The game doesn't tell you who you can and can't wrestle with, which makes these style designations interesting. As mentioned before, you can go big man against acrobat, brawler against brawler, or any other combination you'd like to see. Every style has its strengths and weaknesses, so what looks like a comical mismatch from a physical perspective doesn't necessarily have to be from a controls perspective. And beyond that, many wrestlers lean heavily toward an alternate style, like Macho Man Randy Savage, who's predominately a high flyer but can use his massive physique much in the way a brawler like John Cena can.
But no matter your style of choice, each wrestler in the game is capable of pulling off moves that his real-life counterpart could only dream of doing. We mentioned the ability to kick someone straight up into the air and juggle him around before slamming him back down, but that's one of the more vanilla maneuvers compared to each wrestler's signature and finishing moves. Guys like Rey Mysterio Jr. can grapple onto an opponent and twist, flip, and swirl around him like the Tasmanian devil. Others might kick a guy in the chest, bounce from that into a full backflip, and kick him again on the way down. The acrobatic possibilities are extensive, but for the traditionalists out there, you can also just hop out of the ring, grab a folding chair, and smash a dude's head with it. Ahh, the classics.
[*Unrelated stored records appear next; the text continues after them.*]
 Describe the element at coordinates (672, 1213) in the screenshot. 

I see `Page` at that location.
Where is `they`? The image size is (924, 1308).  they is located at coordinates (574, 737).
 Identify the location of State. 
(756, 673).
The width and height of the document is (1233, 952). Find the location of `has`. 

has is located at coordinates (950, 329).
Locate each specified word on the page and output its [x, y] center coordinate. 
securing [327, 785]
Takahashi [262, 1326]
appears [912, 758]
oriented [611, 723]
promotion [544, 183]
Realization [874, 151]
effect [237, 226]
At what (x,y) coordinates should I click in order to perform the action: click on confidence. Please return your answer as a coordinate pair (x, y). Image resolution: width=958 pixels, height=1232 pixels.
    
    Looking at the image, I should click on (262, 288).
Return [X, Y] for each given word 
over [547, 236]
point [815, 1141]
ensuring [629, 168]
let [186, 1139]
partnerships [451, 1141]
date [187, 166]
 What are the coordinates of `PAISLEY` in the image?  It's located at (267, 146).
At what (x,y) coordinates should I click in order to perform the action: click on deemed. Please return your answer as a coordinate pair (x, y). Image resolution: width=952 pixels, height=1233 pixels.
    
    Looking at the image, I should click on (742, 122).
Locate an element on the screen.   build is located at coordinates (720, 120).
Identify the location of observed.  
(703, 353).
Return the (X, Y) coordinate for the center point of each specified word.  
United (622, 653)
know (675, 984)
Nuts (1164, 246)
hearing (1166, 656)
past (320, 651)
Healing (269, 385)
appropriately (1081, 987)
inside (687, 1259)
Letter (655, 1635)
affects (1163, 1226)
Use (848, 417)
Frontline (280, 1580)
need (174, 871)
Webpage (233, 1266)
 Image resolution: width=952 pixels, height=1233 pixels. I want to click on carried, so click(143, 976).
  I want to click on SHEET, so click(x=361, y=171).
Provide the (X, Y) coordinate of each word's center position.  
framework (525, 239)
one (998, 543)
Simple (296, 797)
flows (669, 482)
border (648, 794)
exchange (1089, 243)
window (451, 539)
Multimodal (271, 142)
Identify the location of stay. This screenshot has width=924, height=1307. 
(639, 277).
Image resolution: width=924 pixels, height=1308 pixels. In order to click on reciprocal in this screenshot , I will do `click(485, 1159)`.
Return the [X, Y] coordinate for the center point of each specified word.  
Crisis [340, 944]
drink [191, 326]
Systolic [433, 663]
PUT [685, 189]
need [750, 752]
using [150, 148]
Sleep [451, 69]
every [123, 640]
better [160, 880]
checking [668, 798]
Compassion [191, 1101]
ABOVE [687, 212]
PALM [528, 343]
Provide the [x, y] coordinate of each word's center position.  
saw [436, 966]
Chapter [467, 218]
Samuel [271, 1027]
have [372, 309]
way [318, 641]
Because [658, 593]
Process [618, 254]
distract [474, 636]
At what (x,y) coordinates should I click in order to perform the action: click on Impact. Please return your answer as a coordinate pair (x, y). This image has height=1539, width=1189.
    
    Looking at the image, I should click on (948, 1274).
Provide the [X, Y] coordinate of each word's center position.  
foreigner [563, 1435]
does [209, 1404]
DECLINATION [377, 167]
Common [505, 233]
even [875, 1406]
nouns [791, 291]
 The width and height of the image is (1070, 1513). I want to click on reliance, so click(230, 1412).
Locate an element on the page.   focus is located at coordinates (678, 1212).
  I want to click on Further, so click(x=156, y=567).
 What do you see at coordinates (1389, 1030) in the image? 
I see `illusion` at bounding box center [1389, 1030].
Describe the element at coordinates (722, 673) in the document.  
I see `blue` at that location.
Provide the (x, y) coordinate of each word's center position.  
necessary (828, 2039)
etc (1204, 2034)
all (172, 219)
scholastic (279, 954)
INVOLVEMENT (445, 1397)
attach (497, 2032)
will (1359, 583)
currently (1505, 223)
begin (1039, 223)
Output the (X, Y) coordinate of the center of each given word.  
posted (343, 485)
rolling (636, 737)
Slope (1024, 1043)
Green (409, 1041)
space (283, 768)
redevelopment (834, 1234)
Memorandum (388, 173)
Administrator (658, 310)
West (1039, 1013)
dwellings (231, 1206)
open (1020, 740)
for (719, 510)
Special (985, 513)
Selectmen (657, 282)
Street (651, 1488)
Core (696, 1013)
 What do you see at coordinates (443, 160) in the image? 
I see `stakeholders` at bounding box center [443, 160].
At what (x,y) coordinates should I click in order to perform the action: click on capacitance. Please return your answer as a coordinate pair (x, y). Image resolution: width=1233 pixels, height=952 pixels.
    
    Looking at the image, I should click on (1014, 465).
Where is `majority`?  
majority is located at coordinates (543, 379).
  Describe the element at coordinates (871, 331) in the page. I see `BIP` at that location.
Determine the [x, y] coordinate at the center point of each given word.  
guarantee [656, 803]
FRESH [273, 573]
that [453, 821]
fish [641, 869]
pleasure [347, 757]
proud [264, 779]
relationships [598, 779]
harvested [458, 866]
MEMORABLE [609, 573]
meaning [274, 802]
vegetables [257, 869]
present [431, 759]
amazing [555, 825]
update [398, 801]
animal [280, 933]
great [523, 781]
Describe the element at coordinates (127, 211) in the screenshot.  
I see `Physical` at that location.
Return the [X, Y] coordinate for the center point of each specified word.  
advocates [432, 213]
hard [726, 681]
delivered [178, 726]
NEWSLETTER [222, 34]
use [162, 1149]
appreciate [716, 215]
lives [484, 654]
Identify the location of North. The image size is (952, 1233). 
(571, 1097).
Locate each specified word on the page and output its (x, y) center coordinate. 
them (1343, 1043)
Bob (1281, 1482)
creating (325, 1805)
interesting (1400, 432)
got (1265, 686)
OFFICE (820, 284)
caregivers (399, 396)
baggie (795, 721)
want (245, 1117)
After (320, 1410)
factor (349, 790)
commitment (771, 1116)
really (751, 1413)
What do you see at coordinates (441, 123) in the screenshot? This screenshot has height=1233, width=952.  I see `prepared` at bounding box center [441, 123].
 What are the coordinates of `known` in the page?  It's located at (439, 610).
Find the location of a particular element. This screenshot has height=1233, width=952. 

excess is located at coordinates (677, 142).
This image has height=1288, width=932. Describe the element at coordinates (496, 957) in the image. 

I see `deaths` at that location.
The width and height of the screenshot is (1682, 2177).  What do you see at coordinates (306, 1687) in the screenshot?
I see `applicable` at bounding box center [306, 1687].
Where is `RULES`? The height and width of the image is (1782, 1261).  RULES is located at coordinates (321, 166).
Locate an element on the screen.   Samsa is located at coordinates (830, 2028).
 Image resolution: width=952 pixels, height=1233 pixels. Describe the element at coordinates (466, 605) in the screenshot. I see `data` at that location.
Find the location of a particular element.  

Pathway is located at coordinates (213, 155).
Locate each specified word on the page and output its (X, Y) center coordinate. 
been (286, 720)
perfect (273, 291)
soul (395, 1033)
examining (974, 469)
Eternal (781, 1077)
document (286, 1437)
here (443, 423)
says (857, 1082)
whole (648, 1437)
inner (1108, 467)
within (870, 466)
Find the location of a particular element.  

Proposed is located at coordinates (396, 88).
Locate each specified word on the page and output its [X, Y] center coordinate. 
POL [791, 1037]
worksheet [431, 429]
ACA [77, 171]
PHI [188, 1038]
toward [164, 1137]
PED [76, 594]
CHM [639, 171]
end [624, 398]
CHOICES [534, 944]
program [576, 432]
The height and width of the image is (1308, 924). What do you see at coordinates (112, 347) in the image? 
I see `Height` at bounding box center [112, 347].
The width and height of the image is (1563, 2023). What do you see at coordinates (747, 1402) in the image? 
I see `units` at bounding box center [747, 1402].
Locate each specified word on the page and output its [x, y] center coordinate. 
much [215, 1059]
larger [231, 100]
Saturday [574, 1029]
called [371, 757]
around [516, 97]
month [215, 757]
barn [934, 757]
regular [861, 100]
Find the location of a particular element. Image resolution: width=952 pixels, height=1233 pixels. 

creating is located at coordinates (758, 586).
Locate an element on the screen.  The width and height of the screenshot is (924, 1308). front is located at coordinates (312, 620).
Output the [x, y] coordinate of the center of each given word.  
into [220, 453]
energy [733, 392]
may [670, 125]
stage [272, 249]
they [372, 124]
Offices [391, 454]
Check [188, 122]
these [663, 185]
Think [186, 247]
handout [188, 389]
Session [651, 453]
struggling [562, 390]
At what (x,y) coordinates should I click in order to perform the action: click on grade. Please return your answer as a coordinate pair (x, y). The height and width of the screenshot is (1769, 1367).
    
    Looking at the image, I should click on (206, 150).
We only got to see one game mode (a simple one-versus-one exhibition match), but judging from the number of locked-out options on the mode-select screen, it looks like there should be a number of other match types from which to choose. It should be fun to see what THQ San Diego can cook up in terms of match types that fits the eccentricity of the basic gameplay. You'll be able to find out yourself when WWE All-Stars is released this March.